WHAT IS BEING ASKED:
Reproduce the material from the line with "Task: Enable Include" up to and including the line with "Action: point(17,85)", swapping "checkbox" for "check box" and keeping everything else the same. Leave the pictures out of your answer.

SOURCE MATERIAL:
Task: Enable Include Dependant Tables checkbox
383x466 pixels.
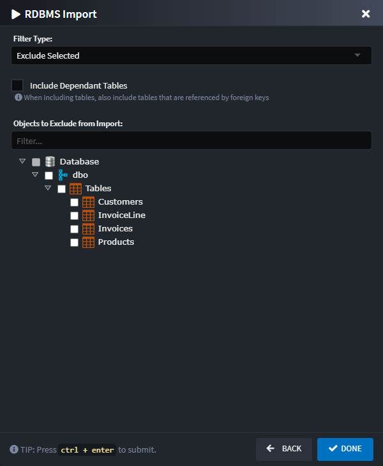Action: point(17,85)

--

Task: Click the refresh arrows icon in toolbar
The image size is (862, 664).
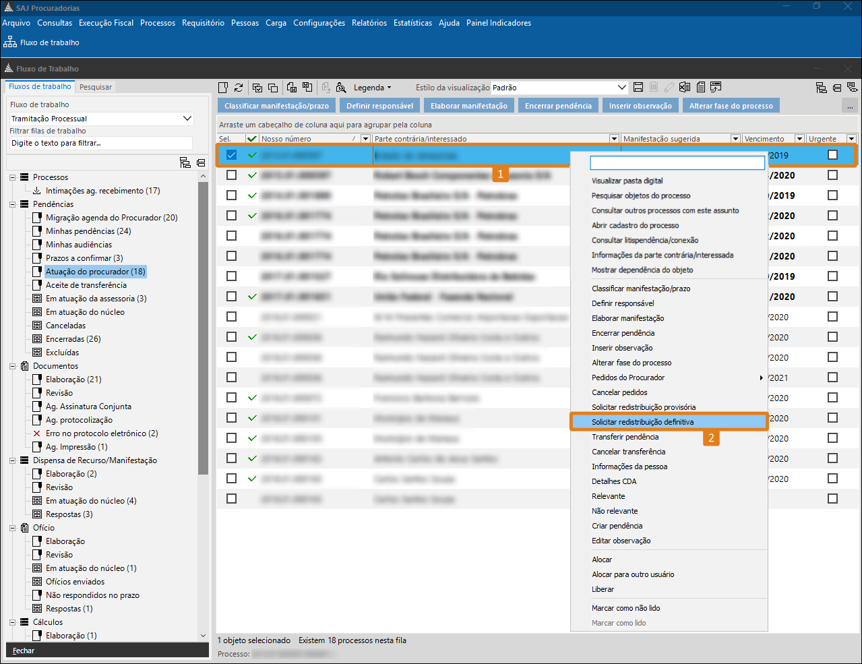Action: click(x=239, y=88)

TASK SOLUTION:
Task: Enable Include Dependant Tables check box
383x466 pixels.
Action: point(17,85)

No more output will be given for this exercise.